**Challenge:** Please copy out the lines below word for word, leaving out the pictures.

**Dataset:**
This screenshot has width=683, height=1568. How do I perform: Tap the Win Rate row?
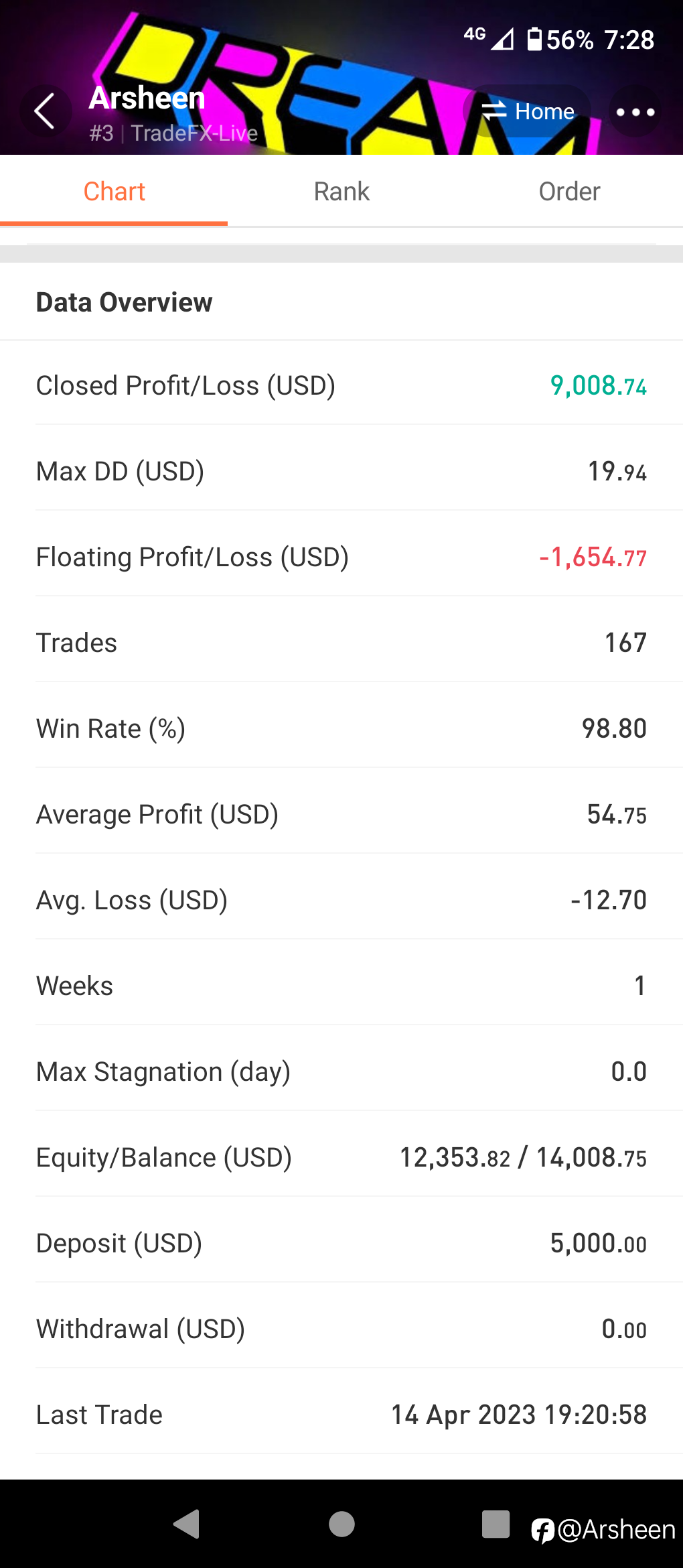[x=342, y=729]
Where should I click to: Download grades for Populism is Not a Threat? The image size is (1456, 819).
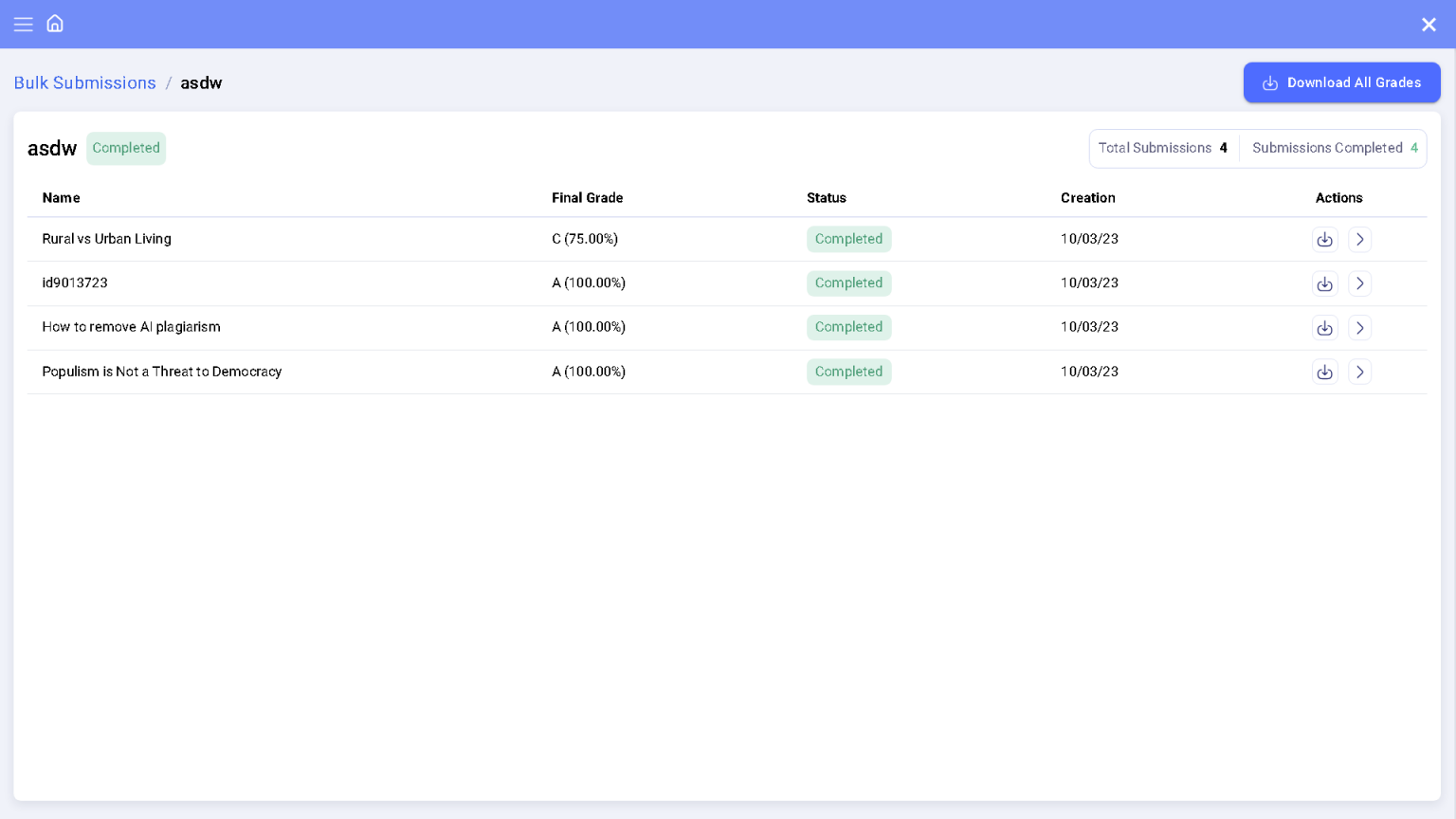1325,372
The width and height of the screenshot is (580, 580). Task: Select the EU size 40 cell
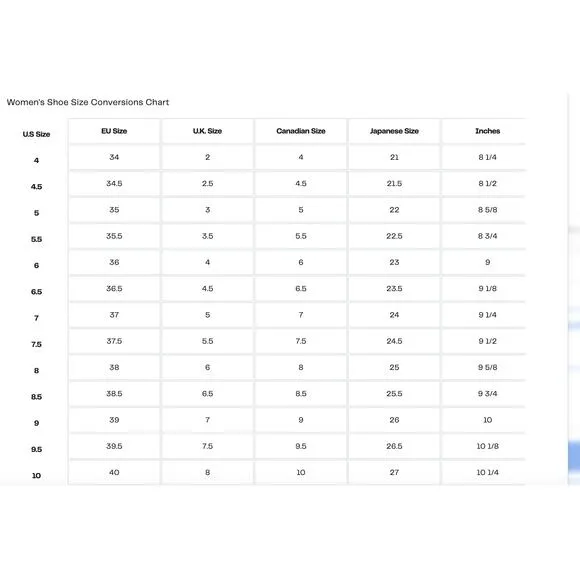coord(114,472)
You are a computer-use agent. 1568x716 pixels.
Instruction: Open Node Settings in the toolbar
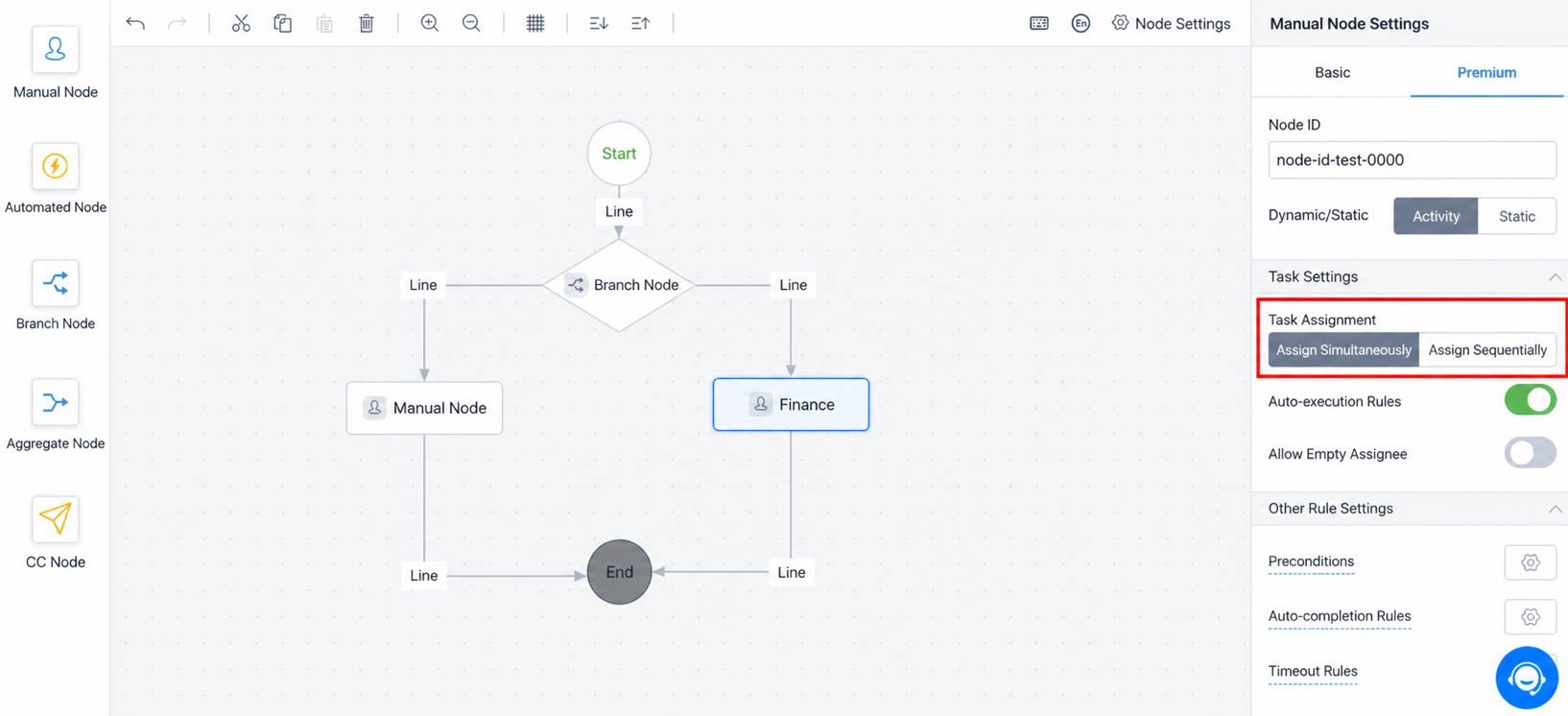[1171, 23]
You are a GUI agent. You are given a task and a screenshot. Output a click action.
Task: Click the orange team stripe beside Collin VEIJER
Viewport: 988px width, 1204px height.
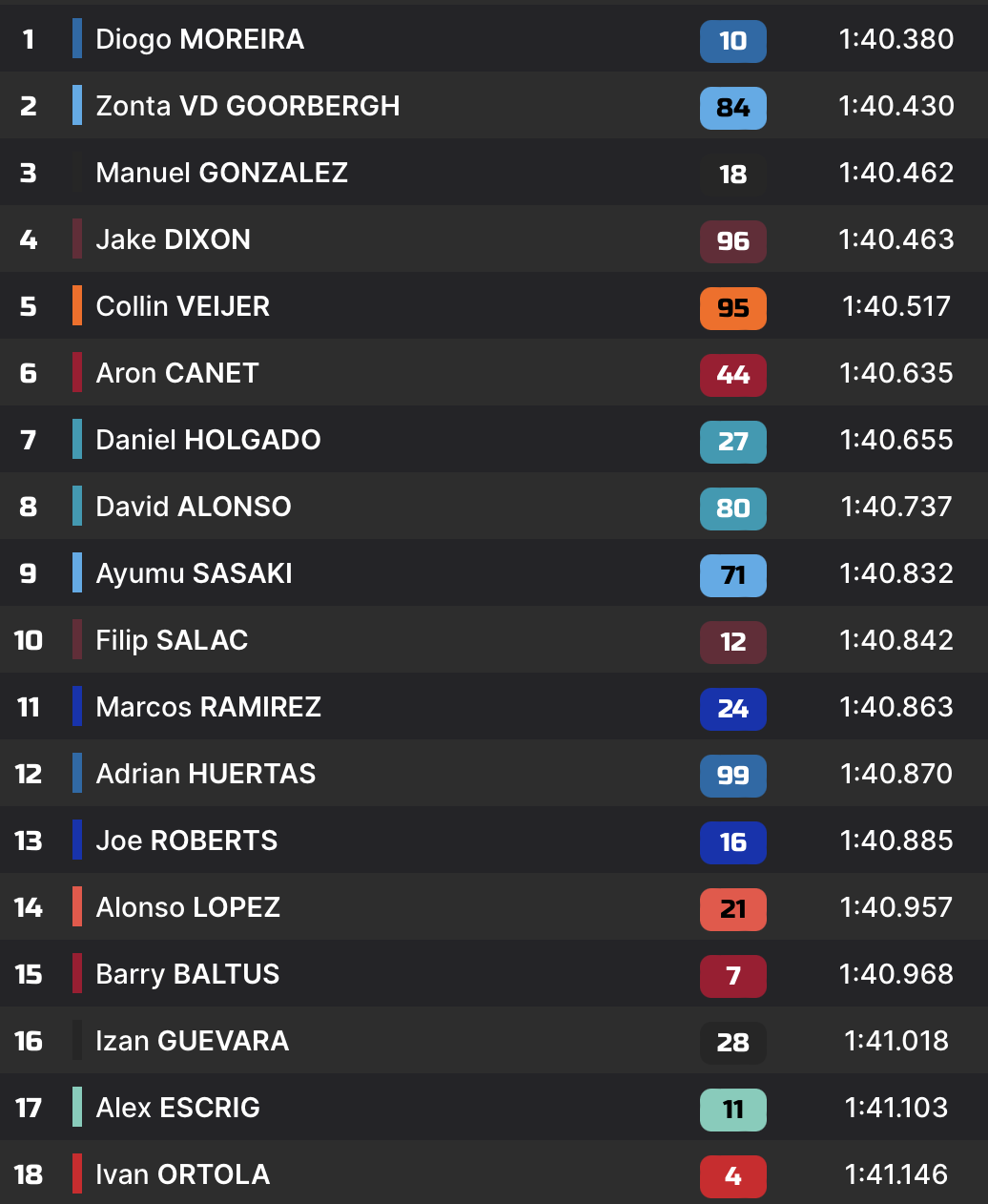click(x=77, y=306)
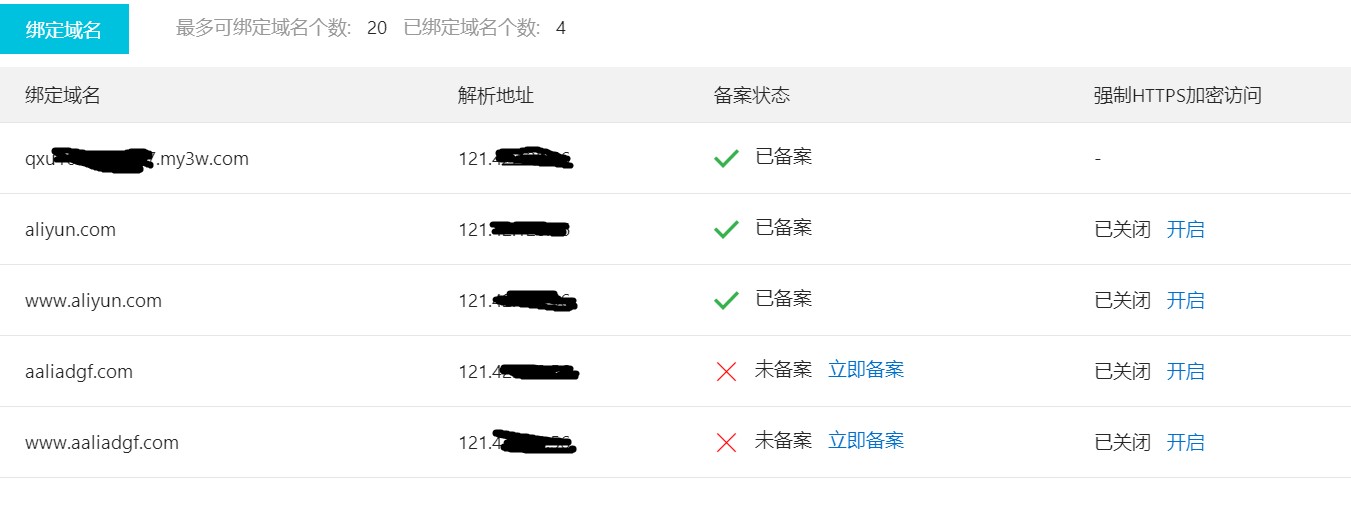Turn on HTTPS (开启) for www.aaliadgf.com
Screen dimensions: 1351x517
(x=1185, y=442)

**Finished exercise:**
This screenshot has width=683, height=1568. How do I perform: Tap the Win Rate row?
[x=342, y=729]
Where should I click to: Download grades for Populism is Not a Threat? The image size is (1456, 819).
1325,372
The width and height of the screenshot is (580, 580). Task: Select the EU size 40 cell
coord(114,472)
You are a computer-use agent. 1568x716 pixels.
Instruction: Open Node Settings in the toolbar
[1171, 23]
You are a GUI agent. You are given a task and a screenshot. Output a click action.
Task: Click the orange team stripe beside Collin VEIJER
Viewport: 988px width, 1204px height.
click(x=77, y=306)
Turn on HTTPS (开启) for www.aaliadgf.com
Screen dimensions: 1351x517
(x=1185, y=442)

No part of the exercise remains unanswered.